## BEGIN Data in this exercise

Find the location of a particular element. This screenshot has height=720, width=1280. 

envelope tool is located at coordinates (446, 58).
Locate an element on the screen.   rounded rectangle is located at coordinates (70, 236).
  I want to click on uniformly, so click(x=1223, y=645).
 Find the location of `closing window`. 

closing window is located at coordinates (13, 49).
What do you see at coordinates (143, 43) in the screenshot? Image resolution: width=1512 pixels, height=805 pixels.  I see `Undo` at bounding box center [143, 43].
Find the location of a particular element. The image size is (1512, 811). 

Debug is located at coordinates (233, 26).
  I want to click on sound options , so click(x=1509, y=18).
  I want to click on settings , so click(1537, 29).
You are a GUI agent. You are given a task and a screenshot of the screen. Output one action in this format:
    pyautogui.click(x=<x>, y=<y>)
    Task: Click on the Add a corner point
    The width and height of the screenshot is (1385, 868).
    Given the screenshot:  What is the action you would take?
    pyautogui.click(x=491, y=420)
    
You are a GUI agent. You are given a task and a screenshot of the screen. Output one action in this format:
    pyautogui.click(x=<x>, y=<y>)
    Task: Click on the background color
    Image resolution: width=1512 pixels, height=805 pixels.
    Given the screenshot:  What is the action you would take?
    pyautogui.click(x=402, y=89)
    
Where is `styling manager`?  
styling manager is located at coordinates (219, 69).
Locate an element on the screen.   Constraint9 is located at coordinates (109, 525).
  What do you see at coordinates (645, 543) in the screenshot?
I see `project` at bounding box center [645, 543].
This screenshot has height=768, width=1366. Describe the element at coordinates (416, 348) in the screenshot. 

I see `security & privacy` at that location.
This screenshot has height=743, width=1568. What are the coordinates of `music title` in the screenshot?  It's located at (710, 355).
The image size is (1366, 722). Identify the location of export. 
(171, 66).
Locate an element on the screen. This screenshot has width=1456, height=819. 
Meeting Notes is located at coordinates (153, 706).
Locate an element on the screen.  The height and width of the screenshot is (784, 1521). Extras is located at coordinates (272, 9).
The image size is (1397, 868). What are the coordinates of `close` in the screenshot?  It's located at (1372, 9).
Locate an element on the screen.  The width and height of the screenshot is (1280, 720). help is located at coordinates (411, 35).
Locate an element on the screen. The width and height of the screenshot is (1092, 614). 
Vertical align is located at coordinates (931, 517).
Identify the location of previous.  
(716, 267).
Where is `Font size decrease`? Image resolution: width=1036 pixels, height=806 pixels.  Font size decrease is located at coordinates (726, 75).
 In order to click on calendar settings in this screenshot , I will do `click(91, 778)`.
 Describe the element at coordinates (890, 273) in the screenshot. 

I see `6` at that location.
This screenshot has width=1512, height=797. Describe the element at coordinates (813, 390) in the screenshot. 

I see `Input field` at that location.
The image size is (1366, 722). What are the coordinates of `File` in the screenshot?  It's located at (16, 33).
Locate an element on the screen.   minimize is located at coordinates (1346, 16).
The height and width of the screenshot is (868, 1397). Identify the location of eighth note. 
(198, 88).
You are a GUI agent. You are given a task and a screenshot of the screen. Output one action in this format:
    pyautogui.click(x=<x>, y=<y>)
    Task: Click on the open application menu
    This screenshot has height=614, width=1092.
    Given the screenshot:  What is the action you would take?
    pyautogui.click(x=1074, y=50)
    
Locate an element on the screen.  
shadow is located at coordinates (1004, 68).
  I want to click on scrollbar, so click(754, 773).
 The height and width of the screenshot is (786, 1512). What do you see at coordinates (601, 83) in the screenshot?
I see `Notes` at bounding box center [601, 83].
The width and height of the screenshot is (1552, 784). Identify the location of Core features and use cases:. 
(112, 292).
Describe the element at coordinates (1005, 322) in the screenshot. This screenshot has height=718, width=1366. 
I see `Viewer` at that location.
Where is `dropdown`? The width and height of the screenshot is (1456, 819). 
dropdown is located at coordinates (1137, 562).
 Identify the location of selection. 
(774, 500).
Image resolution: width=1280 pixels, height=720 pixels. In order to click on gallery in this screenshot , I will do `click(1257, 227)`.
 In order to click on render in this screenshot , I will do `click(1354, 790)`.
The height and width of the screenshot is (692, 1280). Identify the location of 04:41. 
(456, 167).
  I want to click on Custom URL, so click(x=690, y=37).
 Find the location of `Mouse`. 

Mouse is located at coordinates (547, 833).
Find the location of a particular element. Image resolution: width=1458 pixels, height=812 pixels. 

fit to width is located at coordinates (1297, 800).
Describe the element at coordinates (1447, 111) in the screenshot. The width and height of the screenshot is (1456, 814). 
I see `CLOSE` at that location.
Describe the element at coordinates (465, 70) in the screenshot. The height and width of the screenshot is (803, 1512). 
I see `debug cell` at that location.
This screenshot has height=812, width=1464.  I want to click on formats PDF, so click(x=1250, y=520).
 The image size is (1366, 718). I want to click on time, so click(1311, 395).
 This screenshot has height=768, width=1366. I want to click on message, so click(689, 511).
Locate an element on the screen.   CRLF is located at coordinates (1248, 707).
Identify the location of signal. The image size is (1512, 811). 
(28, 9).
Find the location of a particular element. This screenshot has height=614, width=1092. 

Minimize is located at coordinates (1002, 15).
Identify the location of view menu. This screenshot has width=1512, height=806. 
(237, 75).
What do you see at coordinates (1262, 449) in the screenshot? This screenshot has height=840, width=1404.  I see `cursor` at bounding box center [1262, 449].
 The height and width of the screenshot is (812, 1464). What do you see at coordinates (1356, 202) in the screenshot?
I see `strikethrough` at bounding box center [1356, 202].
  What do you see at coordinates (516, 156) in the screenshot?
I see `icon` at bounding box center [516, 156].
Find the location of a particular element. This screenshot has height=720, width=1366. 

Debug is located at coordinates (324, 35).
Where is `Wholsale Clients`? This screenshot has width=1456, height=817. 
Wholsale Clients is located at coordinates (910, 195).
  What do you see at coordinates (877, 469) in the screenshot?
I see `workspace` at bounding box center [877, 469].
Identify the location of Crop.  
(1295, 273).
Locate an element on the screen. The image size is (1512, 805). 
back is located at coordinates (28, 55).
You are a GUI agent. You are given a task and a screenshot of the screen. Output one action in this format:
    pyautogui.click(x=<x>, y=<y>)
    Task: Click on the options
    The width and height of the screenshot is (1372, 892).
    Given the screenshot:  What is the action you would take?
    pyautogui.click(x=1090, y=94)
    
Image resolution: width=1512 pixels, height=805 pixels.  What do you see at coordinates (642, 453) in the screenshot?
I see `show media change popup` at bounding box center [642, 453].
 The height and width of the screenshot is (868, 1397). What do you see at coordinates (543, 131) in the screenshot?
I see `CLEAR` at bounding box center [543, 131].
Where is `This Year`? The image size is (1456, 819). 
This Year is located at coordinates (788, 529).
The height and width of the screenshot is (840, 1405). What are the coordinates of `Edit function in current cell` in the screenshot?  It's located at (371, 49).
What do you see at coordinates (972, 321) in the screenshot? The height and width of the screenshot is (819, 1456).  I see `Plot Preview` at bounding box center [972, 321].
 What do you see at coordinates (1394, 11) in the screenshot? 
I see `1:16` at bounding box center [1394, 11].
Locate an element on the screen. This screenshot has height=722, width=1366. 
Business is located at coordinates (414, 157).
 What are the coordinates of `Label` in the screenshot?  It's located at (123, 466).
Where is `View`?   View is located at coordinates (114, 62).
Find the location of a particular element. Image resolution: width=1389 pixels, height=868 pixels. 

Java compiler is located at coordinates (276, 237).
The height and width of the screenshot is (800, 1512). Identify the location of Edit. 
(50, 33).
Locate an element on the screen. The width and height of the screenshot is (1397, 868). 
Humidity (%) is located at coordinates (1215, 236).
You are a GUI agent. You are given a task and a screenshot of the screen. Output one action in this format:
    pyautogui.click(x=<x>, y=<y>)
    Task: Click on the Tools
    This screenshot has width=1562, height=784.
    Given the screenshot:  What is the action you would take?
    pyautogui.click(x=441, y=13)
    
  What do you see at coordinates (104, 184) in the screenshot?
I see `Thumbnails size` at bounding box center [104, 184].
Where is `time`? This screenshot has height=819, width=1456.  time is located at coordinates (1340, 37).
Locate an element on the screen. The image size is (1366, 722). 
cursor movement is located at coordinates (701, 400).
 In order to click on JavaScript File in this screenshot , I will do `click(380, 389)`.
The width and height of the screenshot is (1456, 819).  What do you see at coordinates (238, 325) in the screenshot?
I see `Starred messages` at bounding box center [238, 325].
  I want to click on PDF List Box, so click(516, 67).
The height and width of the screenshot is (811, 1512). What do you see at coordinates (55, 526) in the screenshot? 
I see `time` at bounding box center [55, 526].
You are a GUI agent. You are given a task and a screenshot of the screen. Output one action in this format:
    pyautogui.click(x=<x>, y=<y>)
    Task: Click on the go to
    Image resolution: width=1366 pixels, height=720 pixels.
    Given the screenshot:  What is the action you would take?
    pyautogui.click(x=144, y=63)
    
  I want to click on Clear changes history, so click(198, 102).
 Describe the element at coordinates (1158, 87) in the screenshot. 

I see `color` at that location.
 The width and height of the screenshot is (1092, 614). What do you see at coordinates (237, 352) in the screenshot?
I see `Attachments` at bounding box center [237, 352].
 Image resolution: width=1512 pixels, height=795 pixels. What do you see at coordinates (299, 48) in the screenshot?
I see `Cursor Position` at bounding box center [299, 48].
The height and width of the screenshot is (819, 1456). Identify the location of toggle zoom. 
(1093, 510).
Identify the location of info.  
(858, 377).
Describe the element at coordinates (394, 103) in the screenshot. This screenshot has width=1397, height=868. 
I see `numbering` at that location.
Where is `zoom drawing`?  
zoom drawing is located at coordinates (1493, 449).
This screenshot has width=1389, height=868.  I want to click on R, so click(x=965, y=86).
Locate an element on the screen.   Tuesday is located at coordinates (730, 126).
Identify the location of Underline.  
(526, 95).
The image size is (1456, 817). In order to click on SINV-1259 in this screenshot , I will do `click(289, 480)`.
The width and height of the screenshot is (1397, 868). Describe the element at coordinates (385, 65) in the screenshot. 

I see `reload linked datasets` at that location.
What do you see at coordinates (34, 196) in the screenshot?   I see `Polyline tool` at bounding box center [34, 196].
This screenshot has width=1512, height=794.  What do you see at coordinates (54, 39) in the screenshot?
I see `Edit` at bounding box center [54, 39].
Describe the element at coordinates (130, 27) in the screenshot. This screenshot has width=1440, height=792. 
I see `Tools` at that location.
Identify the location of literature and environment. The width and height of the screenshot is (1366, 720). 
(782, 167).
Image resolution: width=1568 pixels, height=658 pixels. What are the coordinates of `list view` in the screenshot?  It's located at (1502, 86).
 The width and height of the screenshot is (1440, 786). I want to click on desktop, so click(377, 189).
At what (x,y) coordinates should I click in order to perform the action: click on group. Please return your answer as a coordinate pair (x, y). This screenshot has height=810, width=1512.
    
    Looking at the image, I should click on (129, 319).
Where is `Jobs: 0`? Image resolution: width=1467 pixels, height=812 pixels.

## END Data in this exercise

◆ **What is required**:
List every line in the records above that contains the word "dropdown", copying each line in full.

◆ **The completed task**:
Where is `dropdown`? The width and height of the screenshot is (1456, 819). 
dropdown is located at coordinates (1137, 562).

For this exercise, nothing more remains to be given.